A particle is on a smooth incline x degrees to the horizontal.

I KNOW the acceleration will be $gsinx$ if the slope surface is smooth but I do not understand how this is formed.

Triginometrically I always get a force of something like $\frac{g}{sinx}$ . How do I actually get the acceleration?

Thanks guys!

When in doubt, try Newton's 2nd Law.

I am picturing an inclined plane, sloping downward to the right. I am choosing a +x direction down the slope and a +y direction (which isn't actually needed here) perpendicular to and coming out of the plane. I'm going to call the angle of incline $\theta$ measured between the horizontal and the incline of the plane.

Stick an object of mass m on the plane and assume no friction. The object will begin to slide down the plane. Do a Free-Body Diagram. You'll have a normal force (N) in the +y direction, and a weight (w) straight down.

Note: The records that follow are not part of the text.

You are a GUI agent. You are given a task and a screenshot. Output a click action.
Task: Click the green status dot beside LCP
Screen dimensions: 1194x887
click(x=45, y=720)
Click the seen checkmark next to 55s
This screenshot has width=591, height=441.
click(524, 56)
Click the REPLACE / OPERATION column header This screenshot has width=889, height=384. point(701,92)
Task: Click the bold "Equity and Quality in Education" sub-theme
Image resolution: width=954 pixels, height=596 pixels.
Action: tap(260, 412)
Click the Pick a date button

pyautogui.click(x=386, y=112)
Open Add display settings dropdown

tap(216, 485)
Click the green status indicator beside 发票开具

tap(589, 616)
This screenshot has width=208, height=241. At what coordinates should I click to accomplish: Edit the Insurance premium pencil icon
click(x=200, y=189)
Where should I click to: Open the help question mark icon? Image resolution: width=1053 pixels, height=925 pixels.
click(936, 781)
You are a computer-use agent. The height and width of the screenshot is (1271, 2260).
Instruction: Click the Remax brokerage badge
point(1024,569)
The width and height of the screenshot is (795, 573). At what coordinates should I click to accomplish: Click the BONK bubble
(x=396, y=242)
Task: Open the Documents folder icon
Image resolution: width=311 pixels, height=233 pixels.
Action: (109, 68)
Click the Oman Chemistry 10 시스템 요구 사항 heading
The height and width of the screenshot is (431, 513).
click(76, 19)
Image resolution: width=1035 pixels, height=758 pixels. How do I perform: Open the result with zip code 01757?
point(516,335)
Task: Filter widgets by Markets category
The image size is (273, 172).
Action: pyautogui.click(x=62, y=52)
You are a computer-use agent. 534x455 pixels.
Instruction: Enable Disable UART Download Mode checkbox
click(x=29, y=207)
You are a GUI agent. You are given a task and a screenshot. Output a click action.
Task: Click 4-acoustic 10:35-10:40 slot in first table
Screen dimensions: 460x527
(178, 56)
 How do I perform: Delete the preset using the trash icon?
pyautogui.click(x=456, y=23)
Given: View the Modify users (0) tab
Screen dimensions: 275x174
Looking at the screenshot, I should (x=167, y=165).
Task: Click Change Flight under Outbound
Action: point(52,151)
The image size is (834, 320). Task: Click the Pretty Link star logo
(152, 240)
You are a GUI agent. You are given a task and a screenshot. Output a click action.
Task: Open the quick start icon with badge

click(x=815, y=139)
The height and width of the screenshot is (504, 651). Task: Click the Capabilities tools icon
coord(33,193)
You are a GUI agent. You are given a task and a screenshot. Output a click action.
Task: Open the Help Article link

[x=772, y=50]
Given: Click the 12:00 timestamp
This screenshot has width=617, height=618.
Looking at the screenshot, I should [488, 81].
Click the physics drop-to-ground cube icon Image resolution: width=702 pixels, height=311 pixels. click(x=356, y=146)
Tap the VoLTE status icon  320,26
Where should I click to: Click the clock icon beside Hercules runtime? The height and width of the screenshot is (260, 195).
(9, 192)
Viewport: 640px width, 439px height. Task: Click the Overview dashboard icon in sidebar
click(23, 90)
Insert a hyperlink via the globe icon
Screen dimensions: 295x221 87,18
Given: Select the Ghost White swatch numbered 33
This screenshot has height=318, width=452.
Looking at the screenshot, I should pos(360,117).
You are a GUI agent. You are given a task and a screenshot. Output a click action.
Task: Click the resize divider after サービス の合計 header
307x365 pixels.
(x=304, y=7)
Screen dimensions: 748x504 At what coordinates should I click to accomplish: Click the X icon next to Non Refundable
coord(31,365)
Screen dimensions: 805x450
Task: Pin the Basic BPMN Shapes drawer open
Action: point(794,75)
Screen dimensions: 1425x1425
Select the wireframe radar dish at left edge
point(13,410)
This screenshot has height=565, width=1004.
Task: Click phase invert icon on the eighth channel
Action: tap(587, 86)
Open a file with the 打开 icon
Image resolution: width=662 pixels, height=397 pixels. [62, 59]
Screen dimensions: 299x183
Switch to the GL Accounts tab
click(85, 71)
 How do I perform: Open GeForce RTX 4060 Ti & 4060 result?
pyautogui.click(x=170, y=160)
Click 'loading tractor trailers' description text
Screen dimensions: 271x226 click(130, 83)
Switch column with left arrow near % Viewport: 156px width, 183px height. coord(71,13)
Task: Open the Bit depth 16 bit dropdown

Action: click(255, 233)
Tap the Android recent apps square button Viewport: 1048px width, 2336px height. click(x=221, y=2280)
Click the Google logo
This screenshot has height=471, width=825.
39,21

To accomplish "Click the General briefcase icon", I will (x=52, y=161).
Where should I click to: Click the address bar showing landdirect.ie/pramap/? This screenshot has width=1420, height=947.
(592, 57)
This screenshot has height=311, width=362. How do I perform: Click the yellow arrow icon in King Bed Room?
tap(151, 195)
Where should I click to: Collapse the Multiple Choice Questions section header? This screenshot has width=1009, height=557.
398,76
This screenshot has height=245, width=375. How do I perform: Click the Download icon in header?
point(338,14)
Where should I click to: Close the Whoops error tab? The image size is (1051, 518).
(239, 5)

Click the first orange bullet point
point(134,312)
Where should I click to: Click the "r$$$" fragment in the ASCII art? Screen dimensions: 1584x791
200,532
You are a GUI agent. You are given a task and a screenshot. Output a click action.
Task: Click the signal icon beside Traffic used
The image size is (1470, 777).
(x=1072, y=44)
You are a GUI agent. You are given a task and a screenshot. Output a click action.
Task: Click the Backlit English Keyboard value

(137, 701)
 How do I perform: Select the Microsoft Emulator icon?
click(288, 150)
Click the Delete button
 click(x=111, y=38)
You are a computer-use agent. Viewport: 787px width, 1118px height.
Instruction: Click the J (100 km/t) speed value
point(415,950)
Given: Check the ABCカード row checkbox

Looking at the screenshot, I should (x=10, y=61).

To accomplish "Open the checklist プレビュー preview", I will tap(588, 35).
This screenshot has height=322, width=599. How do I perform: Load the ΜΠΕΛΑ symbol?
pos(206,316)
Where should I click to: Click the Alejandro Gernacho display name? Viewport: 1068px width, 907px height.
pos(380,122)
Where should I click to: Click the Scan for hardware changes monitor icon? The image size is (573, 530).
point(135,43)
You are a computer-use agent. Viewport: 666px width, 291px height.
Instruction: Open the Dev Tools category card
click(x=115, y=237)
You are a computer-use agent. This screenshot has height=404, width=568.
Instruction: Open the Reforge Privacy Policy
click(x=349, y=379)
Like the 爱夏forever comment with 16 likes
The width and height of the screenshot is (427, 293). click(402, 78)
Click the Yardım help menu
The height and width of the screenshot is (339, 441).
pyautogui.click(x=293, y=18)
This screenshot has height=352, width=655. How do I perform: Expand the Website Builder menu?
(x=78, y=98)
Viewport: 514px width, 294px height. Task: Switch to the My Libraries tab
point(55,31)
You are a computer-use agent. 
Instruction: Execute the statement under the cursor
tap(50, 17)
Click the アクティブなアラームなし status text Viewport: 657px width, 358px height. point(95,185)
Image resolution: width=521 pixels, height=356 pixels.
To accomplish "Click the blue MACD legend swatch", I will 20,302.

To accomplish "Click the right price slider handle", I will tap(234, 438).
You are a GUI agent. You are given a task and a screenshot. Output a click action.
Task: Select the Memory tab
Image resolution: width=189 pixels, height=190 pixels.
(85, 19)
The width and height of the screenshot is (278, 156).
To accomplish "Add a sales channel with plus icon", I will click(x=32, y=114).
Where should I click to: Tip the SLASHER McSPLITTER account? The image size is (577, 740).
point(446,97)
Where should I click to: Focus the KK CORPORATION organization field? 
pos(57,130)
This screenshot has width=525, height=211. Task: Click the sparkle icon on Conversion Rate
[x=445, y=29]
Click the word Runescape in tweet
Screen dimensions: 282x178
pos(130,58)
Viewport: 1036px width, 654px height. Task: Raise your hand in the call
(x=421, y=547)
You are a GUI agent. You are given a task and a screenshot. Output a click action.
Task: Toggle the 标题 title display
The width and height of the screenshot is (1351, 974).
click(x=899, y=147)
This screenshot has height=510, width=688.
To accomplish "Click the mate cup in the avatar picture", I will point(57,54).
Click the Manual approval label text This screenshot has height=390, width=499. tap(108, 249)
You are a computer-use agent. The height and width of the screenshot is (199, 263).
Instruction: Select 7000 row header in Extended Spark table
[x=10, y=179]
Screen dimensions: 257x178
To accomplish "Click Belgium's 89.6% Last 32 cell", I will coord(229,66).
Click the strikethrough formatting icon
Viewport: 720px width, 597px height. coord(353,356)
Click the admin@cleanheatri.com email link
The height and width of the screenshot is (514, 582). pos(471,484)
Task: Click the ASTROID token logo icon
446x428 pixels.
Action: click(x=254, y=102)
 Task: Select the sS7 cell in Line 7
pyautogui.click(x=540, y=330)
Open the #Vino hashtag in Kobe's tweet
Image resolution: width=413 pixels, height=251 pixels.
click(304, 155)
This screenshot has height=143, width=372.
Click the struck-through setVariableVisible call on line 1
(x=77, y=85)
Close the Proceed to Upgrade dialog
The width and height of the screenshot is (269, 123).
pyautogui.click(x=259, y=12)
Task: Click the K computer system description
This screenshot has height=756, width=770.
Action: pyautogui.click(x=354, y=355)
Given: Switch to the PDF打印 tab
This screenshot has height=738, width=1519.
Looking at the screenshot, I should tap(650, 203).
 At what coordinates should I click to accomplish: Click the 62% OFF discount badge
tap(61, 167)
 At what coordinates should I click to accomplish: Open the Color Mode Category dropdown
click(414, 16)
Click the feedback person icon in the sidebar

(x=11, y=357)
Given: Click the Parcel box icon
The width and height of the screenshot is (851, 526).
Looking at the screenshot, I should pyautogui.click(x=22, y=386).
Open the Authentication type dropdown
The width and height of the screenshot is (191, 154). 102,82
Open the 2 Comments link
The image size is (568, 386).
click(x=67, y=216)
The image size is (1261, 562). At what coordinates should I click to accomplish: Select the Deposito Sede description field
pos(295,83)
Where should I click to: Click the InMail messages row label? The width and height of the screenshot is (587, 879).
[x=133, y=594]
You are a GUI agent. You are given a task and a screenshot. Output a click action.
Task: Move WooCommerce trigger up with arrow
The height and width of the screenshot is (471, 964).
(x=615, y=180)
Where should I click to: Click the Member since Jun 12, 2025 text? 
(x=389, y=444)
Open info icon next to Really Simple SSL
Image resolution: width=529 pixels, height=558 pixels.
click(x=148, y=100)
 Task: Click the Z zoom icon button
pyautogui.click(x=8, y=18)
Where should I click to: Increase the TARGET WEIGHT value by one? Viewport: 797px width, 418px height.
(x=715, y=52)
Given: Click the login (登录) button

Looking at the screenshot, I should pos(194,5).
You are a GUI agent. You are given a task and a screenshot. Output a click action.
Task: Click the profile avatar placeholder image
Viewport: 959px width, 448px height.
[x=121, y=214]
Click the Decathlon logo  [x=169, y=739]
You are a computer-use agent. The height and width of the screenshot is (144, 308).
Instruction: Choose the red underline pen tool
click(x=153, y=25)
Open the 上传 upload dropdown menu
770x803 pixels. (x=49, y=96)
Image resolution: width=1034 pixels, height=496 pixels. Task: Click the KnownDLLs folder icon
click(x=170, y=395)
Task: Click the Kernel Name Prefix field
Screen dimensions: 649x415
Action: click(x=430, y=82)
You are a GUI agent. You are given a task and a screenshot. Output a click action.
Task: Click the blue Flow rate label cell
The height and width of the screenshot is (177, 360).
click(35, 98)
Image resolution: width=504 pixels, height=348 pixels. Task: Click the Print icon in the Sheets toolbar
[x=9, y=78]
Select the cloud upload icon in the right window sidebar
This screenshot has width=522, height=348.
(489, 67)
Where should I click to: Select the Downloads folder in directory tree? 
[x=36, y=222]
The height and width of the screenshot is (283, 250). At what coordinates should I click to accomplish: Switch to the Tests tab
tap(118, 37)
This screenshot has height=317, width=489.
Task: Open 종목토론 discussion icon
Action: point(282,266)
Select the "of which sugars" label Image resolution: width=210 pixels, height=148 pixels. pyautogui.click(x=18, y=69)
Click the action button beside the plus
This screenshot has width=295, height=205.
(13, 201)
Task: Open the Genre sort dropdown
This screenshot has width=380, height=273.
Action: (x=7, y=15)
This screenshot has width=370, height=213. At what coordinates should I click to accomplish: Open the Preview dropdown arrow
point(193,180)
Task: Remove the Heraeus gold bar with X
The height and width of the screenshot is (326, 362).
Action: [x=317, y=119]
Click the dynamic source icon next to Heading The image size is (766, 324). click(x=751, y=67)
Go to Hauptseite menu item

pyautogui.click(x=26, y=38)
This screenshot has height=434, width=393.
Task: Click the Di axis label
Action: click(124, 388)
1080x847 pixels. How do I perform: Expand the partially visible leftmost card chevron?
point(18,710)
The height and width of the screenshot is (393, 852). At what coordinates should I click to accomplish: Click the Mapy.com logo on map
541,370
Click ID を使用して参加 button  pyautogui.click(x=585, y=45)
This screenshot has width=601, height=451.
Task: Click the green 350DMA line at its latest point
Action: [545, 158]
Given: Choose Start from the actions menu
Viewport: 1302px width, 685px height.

We need to break w into components in the x and y directions. (Specifically all we care about here is the component in the x direction.)
$w_x = w \cdot sin( \theta )$ <-- Make sure you understand why this is sine and not cosine!

Since w = mg: $w_x = mg \cdot sin( \theta )$ .

Newton's 2nd in the x - direction:
$\sum F_x = w_x = ma$

$mg \cdot sin( \theta ) = ma$

$a = g \cdot sin( \theta )$

-Dan

**anthmoo** · January 9th 2007, 10:39 AM

Originally Posted by topsquark

When in doubt, try Newton's 2nd Law.

I am picturing an inclined plane, sloping downward to the right. I am choosing a +x direction down the slope and a +y direction (which isn't actually needed here) perpendicular to and coming out of the plane. I'm going to call the angle of incline $\theta$ measured between the horizontal and the incline of the plane.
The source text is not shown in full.